### TESTO IN ESAME

L’aborto in «telemedicina» avanza a grandi passi, grazie alle spinte dell’Organizzazione Mondiale della Sanità (OMS), che il 9 marzo ha pubblicato linee-guida precise in tale senso. La direttiva si prefigge infatti di promuovere quel metodo abortivo per aggirare tutte le restrizioni legali e logistiche esistenti nei vari Paesi del mondo, obiezione di coscienza compresa. E il documento è stato salutato dal Center for Reproductive Rights come la «guida più progressista di sempre» che l’OMS abbia mai proposto.

Per l’aborto le linee-guida raccomandano infatti «l’opzione della telemedicina come alternativa alle interazioni di persona con l’operatore sanitario». Con ciò l’OMS liberalizza ancora di più le proprie linee-guida precedenti, che già raccomandavano di espandere il concetto di «fornitori dell’aborto» agli infermieri, alle ostetriche e persino alle stesse pazienti, promuovendo addirittura l’aborto come «cura di se stessi».

######
### DATI REGISTRATI

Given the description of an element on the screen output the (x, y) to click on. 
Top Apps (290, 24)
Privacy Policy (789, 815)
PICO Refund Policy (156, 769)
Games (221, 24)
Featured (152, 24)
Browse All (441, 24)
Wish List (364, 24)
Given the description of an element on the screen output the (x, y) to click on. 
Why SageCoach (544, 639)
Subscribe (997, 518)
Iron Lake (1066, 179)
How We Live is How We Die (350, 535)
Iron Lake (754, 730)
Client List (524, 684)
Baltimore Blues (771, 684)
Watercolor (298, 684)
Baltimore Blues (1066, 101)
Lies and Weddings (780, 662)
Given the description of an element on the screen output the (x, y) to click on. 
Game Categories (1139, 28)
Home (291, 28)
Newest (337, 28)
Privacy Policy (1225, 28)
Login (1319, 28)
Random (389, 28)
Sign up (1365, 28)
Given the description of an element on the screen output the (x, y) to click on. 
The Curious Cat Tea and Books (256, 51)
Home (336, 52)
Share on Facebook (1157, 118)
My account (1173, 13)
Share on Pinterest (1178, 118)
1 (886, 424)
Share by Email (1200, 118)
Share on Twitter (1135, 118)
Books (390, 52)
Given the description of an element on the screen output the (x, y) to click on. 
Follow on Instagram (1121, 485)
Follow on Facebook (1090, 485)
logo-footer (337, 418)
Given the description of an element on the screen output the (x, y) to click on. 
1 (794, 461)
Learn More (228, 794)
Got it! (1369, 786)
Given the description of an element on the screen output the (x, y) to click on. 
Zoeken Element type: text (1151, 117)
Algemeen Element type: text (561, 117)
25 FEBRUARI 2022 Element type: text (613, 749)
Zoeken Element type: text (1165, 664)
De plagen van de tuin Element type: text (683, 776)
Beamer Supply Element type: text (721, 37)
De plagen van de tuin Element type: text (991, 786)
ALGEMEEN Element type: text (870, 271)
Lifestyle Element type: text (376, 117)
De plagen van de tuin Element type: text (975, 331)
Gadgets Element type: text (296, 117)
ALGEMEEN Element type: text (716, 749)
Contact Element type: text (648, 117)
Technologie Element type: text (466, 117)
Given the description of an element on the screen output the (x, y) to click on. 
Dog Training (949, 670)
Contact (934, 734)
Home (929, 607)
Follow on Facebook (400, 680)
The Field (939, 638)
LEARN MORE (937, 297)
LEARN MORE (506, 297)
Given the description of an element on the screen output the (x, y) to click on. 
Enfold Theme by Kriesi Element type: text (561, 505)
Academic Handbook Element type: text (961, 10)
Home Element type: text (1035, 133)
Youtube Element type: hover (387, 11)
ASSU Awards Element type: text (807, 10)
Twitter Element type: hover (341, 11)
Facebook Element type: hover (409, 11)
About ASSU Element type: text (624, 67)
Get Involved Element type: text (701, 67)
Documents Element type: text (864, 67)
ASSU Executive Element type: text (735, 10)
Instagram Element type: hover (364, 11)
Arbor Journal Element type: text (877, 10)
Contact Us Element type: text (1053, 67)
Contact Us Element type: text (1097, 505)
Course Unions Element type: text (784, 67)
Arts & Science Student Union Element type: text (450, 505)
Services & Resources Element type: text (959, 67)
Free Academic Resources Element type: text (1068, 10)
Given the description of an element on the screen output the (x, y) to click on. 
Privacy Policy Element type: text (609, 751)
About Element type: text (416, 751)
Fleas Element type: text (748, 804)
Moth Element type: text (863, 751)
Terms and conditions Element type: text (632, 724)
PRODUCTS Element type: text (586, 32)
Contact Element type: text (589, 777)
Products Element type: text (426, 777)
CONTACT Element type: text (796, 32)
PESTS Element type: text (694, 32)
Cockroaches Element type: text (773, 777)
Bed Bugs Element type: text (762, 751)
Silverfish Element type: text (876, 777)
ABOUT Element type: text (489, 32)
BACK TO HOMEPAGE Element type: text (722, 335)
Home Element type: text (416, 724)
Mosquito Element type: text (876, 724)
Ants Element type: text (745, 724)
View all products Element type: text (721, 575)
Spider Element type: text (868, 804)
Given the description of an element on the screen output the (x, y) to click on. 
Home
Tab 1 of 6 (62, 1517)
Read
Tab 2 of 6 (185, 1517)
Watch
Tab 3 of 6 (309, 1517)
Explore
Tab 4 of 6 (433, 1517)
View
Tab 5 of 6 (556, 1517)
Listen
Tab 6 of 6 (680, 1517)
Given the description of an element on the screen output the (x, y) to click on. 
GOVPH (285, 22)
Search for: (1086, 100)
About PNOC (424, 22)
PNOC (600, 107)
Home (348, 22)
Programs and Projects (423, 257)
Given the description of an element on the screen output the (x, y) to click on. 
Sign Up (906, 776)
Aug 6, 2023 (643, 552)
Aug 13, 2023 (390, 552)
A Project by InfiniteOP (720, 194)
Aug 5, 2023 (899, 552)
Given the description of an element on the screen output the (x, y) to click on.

######

## COSA FARE
A - Riscrivi in forma più breve il paragrafo del testo sull'aborto in telemedicina che comincia con "L’aborto in «telemedicina» avanza", mantenendo i fatti principali.
B - Per ciascuna affermazione indica se è in accordo con il testo sull'aborto in telemedicina. Rispondi sì o no e cita le parole del testo che lo decidono.
(i) L’OMS ha pubblicato le linee-guida il 9 marzo.
(ii) Le linee-guida precedenti dell’OMS riservavano l’aborto ai soli medici.
(iii) Il Center for Reproductive Rights ha criticato il documento.
C - Prosegui il testo sull'aborto in telemedicina partendo dal punto in cui si interrompe.
Il materiale non serve per svolgere quanto richiesto.

## RISPOSTE
A - L’aborto in telemedicina si diffonde in fretta grazie all’OMS, che il 9 marzo ha pubblicato linee-guida precise in materia. La direttiva vuole promuovere questo metodo per aggirare le restrizioni legali e logistiche dei vari Paesi, compresa l’obiezione di coscienza. Il Center for Reproductive Rights ha definito il documento la «guida più progressista di sempre» proposta dall’OMS.

B -
(i) Sì: "il 9 marzo ha pubblicato linee-guida precise in tale senso".
(ii) No: "già raccomandavano di espandere il concetto di «fornitori dell’aborto» agli infermieri, alle ostetriche e persino alle stesse pazienti".
(iii) No: "E il documento è stato salutato dal Center for Reproductive Rights come la «guida più progressista di sempre»".

C -
All’inizio della pandemia di CoViD-19 l’OMS aveva incluso le «cure complete per l’aborto» nell’elenco dei «servizi sanitari» che essa considera «essenziali», incoraggiando i governi ad ampliare telematicamente le prestazioni abotive onde garantirne la disponibilità durante il lockdown.

Non solo le donne rimangono incinte…

Il fatto che l’aborto non sia un diritto umano riconosciuto a livello internazionale viene però bellamente ignorato da queste linee-guida, che si basano in gran parte sul lavoro scolto dagli organismi di monitoraggio dei trattati e dei relatori speciali che lavorano per l’Ufficio dell’Alto Commissario per i diritti umani. La strategia per incardinare l’aborto tra i diritti umani internazionali, attraverso pareri di esperti, è del resto iniziata sulla scia degli accordi globali sottoscritti dal governi, i quali hanno però di per sé stabilito l’aborto non è affatto un diritto globale e che dunque la definizione del suo status giuridico spetta ai singoli Paesi.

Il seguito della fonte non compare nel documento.